Airline CEO says anti-vaxxers won't be allowed to fly internationally

Daniel Fowler
November 24, 2020

Worldwide air travellers will need to be vaccinated against Covid-19 to fly with Australia's Qantas, the airline's CEO has said, adding the rule was likely to become "common" across the industry.

The country has even limited the numbers of its own citizens allowed to return each week, leaving tens of thousands of Australians stranded overseas.

"We are looking at changing our terms and conditions to say for global travellers, we will ask people to have a vaccination before they can get on the aircraft", Joyce said on the show. "We think that's a necessity".

At the time, Mr Morrison said every Australian could receive a free coronavirus vaccination early next year, if a promising trial proves successful.

"We think for worldwide visitors coming out, and people leaving the country, we think that's a necessity".

"I think that's going to be a common thing talking to my colleagues in other airlines around the globe".

AstraZeneca COVID-19 vaccine can be 90% effective, results show
The Phase 3 trial for the Oxford vaccine included 24,000 participants, and it's expected to grow to 60,000 by the end of the year.
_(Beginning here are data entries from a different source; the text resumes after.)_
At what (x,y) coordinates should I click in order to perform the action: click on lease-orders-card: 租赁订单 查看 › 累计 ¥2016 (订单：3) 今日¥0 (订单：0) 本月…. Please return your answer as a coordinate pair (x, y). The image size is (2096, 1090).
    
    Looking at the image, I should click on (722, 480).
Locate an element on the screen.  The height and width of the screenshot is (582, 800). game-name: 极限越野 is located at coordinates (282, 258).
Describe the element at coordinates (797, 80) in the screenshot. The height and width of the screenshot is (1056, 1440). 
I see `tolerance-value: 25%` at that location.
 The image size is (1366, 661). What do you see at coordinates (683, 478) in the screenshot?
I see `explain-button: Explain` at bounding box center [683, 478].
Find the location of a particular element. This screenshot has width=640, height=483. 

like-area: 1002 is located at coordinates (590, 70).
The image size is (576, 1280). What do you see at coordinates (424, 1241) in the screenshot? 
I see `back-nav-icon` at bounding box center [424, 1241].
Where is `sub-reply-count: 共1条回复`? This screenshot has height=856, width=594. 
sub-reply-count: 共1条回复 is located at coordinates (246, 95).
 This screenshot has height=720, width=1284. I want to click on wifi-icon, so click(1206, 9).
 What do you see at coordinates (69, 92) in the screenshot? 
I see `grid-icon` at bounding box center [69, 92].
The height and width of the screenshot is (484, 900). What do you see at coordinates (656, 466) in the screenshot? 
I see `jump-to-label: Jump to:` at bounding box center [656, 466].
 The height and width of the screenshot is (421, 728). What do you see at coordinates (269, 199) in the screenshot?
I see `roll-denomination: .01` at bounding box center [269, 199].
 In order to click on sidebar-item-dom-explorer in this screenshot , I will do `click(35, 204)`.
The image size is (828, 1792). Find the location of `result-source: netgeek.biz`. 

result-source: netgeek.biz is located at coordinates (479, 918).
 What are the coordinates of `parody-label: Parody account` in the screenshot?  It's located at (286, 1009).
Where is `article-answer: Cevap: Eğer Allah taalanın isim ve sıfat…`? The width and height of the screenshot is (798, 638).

They showed that the vaccine had an efficacy of 62 percent among the people given two full doses a month apart.

'Unfortunately with the levels of the virus in the United States and in Europe, we're not going to see operations to those destinations in any real strength until we see a vaccine being rolled out, which is likely towards the end of 2021, ' Mr Joyce said.

While some of the anti-vaxxers might simply assume they can fly on other airlines, Joyce believes that this rule will be applied by any carrier, not just Qantas.

"There's a lot of logistics, a lot of technology to make this happen, but the airlines and the government are working on this as we speak".

According to Tourism Minister Simon Birmingham, the prospect of 2021 global holidays is "not impossible".

The statement comes shortly after USA pharmaceutical company Moderna announced that it would charge countries that want to buy its candidate vaccine against COVID-19 between $25 and $37 per dose.